Leitartikel
Laschet taumelt ins Ziel wie der Boxer „Rocky“– schwer angeschlagen, aber siegreich, denn er hatte eine Mehrheit. Söders klare Reaktion stärkt ihn und Laschet
Natürlich werden wir über vieles aus dieser denkwürdigen Woche noch reden (müssen). Erst die unzähligen Verwundungen und Verwünschungen zwischen CDU und CSU, befeuert von fast hysterisch anmutendem Trommelwirbel in den sozialen und nicht so sozialen Netzwerken. Schließlich die dramatische Nachtsitzung des CDU-Bundesvorstands, darin die verzweifelte Aussage des Urgesteins Wolfgang Schäuble („Alles geht schief“), die Sorge von Hessens Ministerpräsident Volker Bouffier, man müsse sich darauf einstellen, dass die Entscheidung des Vorstands von der Parteibasis nicht akzeptiert werde – und technische Pannen, die offenbarten, dass das Internet bei der CDU immer noch Neuland zu sein scheint nach 16 Jahren CDU-Kanzlerschaft. Auch das Bild, das stolze
Anhänger von Armin Laschet schließlich freudig mitten in der Nacht zum Dienstag verschickten – von einem verprügelten Boxer „Rocky Balboa“, der aber eben im harten Kampf durchgehalten habe und so siegte – war gelinde gesagt gewöhnungsbedürftig.
Doch am Ende des Kampfes steht das nackte Ergebnis: Eine durchaus klare Mehrheit für Laschet, übrigens schon zum zweiten Mal binnen einer Woche in diesem CDUSpitzengremium, nun mehr als zwei Drittel, in geheimer Abstimmung. Am Tag zuvor hatte es eine ebenso klare Aussage von Markus Söder gegeben, er werde jede Entscheidung der CDU akzeptieren, das habe er ja mehrfach schon gesagt. Daran musste sich Söder – bei allen durchaus berechtigten Zweifeln an Laschets Wahlkampf-Chancen – nun halten. Demokratie kann nie kompletten Konsens herstellen und sie ist bei uns auch (zumindest noch) keine „Basis-Bewegung“, die in Österreich oder Frankreich neue politische Verhältnisse brachten und mit denen Söder zumindest zu liebäugeln schien.
Eine Stimme Mehrheit reicht im Notfall, zwei Drittel Mehrheit reichen sicher. Die gerade für ihre angeblich so harmonische KanzlerKür bejubelten Grünen haben ihre Basis übrigens nicht einmal befragt.

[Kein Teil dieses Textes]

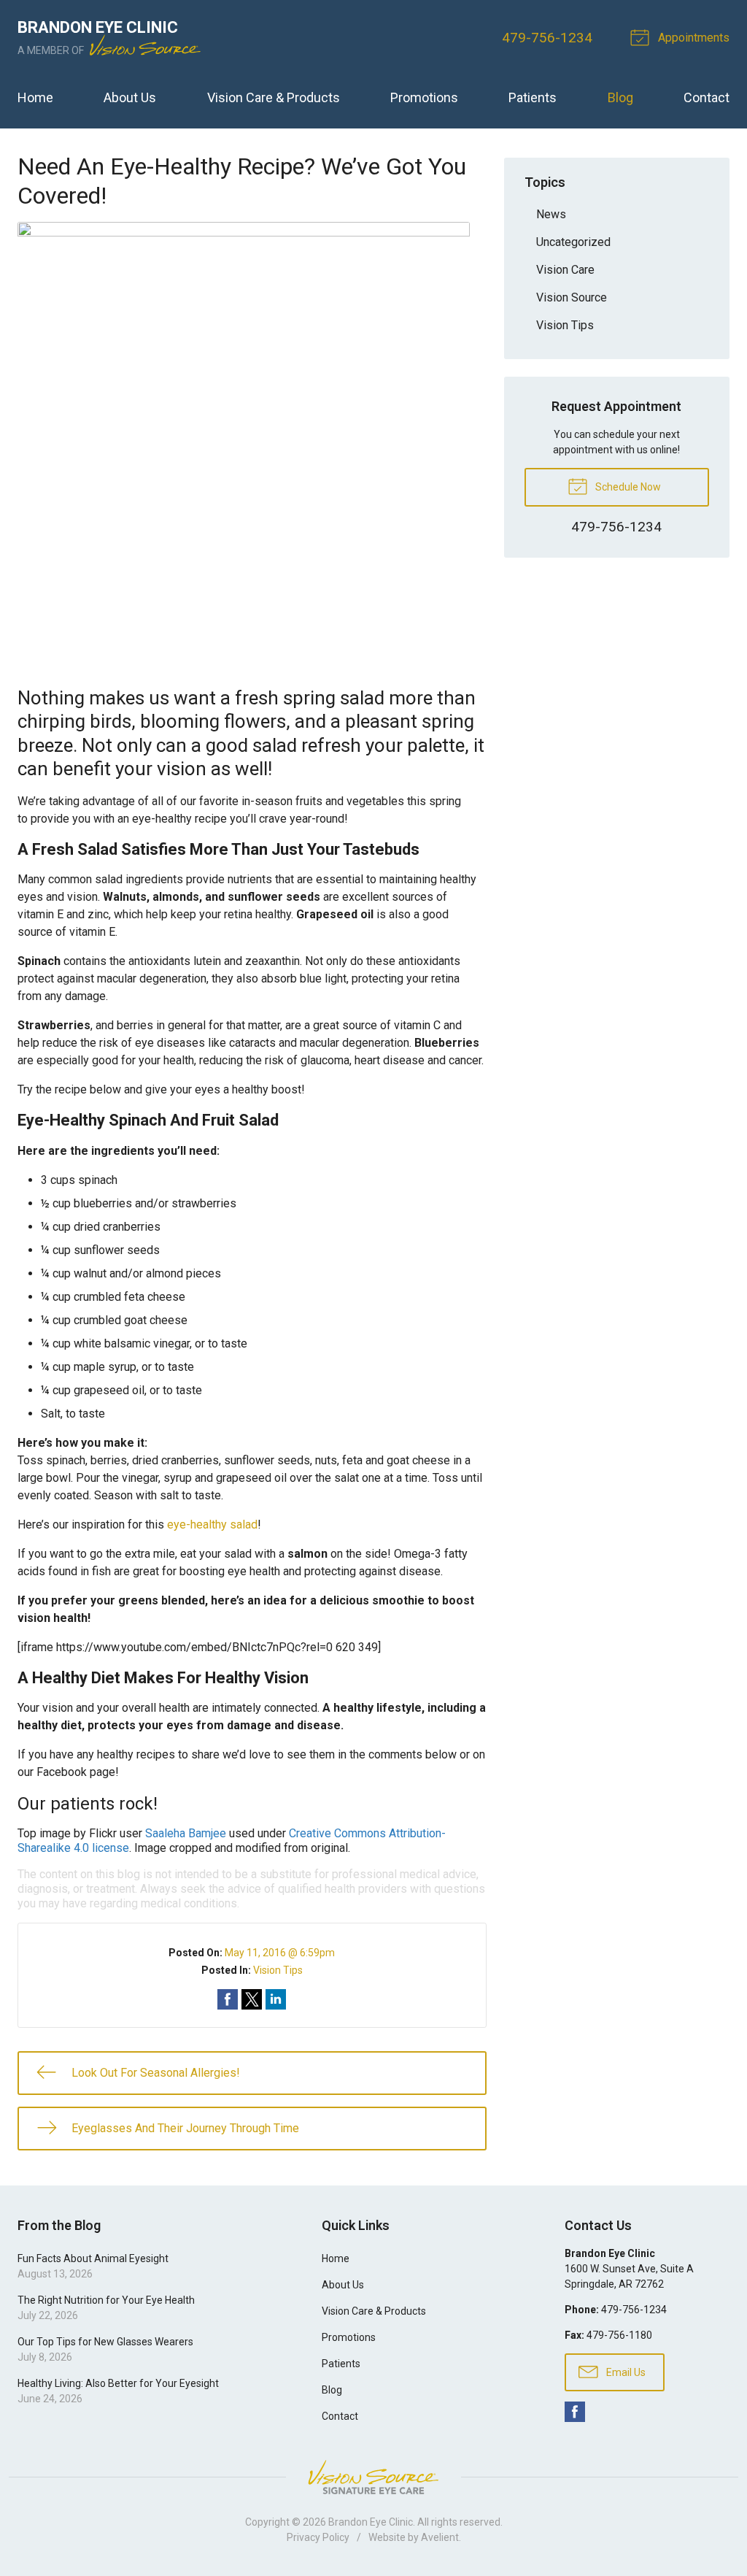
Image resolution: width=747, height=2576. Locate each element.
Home (35, 97)
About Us (130, 97)
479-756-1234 (547, 37)
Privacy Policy (318, 2537)
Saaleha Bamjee (185, 1833)
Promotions (424, 97)
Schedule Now (627, 487)
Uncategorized (573, 242)
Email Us (625, 2372)
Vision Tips (278, 1970)
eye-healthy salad (212, 1524)
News (551, 214)
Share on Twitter (251, 1999)
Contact (706, 97)
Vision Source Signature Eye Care (373, 2477)
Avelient (440, 2537)
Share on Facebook (227, 1999)
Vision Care (565, 270)
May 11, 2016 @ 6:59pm (280, 1952)
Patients (532, 97)
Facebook (575, 2412)
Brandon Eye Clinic (370, 2522)
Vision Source (571, 297)
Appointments (692, 38)
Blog (620, 97)
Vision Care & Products (273, 97)
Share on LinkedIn (276, 1999)
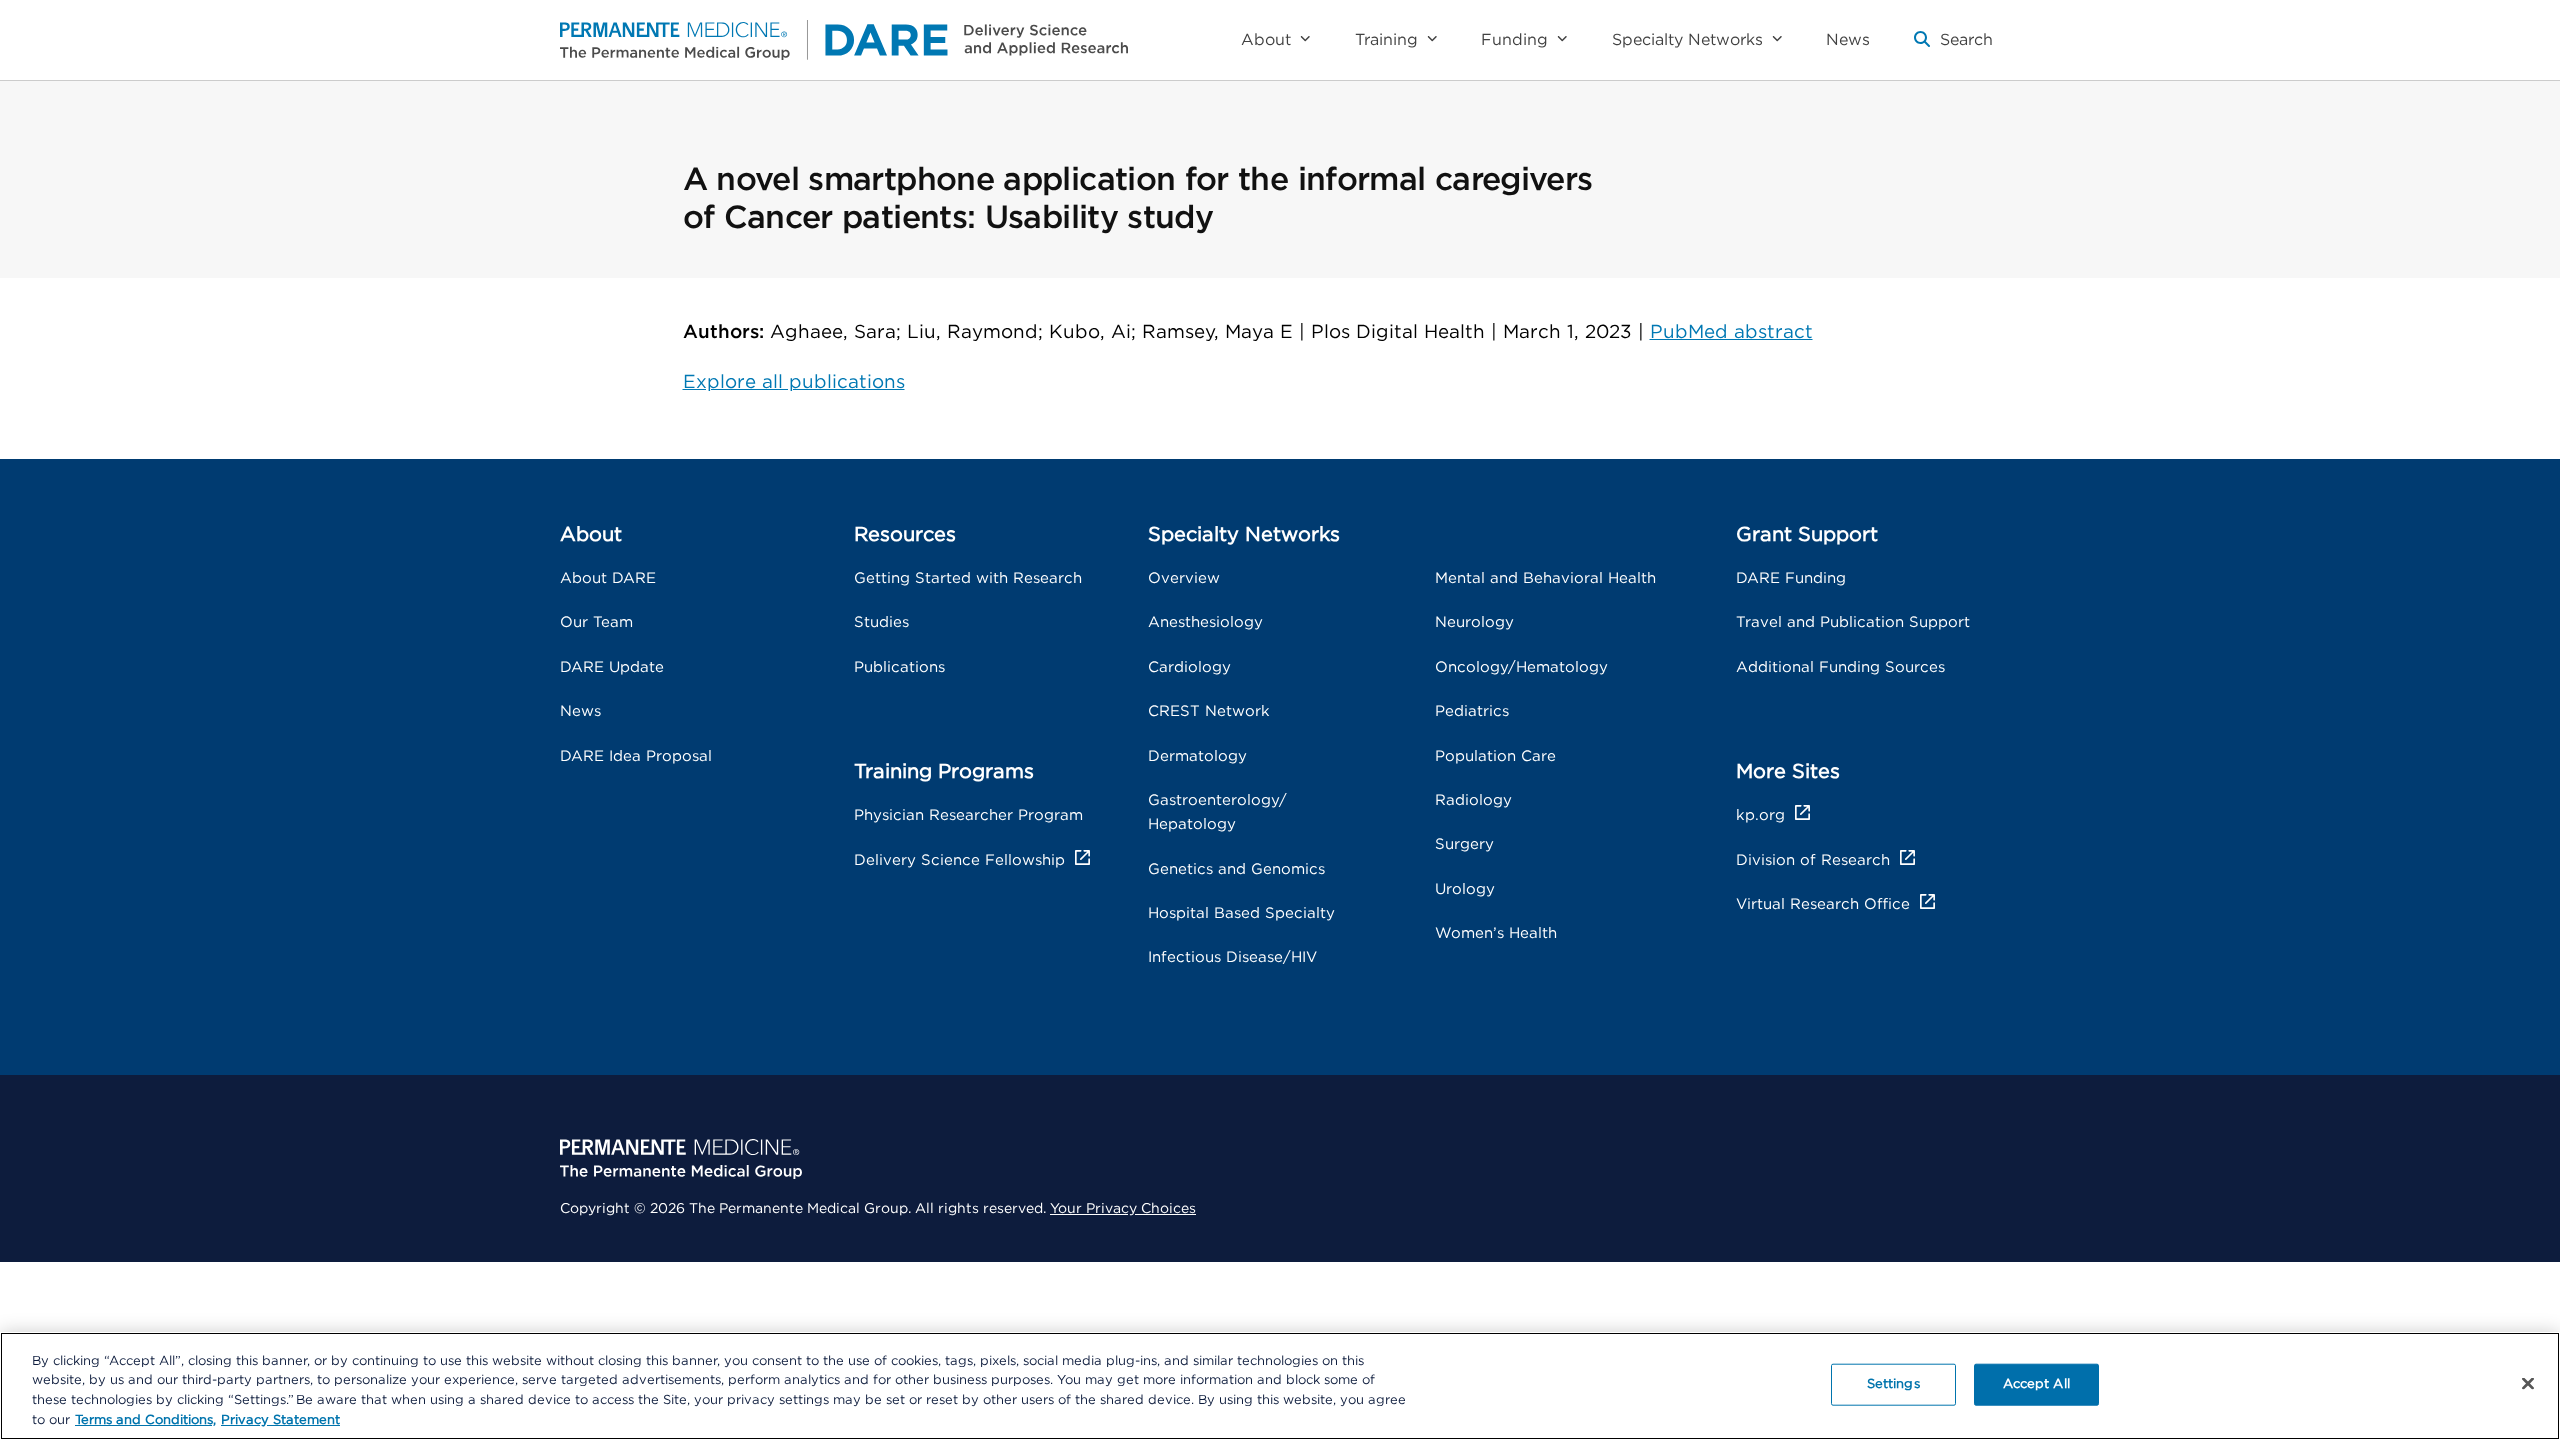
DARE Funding (1791, 578)
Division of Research (1813, 860)
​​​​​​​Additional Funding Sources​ (1840, 667)
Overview (1184, 578)
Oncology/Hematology (1521, 667)
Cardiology (1189, 667)
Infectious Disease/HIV (1232, 957)
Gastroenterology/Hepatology (1217, 812)
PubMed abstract (1731, 332)
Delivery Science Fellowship (959, 860)
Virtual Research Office (1823, 904)
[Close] (2528, 1383)
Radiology (1473, 800)
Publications (899, 667)
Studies (881, 622)
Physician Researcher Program (968, 815)
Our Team (596, 622)
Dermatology (1197, 756)
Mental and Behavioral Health (1545, 578)
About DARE (608, 578)
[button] (1953, 48)
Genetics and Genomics (1236, 869)
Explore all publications (794, 382)
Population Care (1495, 756)
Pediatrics (1472, 711)
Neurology (1474, 622)
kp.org (1760, 815)
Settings (1893, 1384)
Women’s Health (1496, 933)
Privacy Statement (280, 1419)
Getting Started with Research (968, 578)
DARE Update (612, 667)
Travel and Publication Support (1853, 622)
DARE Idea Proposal (636, 756)
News (580, 711)
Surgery (1464, 844)
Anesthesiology (1205, 622)
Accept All (2036, 1384)
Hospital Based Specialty (1241, 913)
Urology (1465, 889)
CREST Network (1209, 711)
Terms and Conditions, (145, 1419)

So bot sich Söder nun die Gelegenheit zu wahrer Größe – und er ergriff sie geschickt. Der CSU-Chef konnte sich nach einer Woche voller Verletzungen als ein Versöhner geben, der sein Wort hält – und Laschet als Kanzlerkandidaten akzeptiert. Das tat er, als er am Dienstag Laschet gratulierte, angeblich ganz ohne Groll. Ob davon wirklich keiner bleibt, ist erstens schwer zu glauben und dürfte sich erst im Verlauf des hoch spannenden Wahlkampfes zeigen. Natürlich wird Söder sich zudem das Recht vorbehalten, bei einer Wahlniederlage Laschets genüsslich darauf hinzuweisen, er habe ja als
Kandidat bereitgestanden, doch ihn habe die CDU ja nicht gewollt. Markus Blumes Satz vom „Kandidaten der Herzen“bereitet dafür das Feld.
Dennoch: Söder bewies an diesem Dienstag politische Größe, vielleicht gar mehr als einst sein großes politisches Vorbild Franz Josef Strauß. Der hatte nach seiner Kandidatur-Niederlage gegen Helmut Kohl noch nachgetreten, etwa durch den legendären Kreuther Beschluss 1976, die Fraktionsgemeinschaft mit der CDU im Bundestag aufzulösen (den er bald kleinlaut kassieren musste).
Dass Söder sich nun (zumindest Stand jetzt) größer und großmütiger verhielt, macht aus Laschet noch lange keinen großen Kanzlerkandidaten. Er ist im Umfragekeller gefangen und kann in seinen Auftritten vor allem kommunikativ nicht überzeugen. Aber die Einigung vom Dienstag macht beide Politiker und beide Parteien stärker. Denn sie wissen: Will die Union wirklich eine grüne Bundeskanzlerin verhindern, schaffen Laschet und Söder das nur gemeinsam.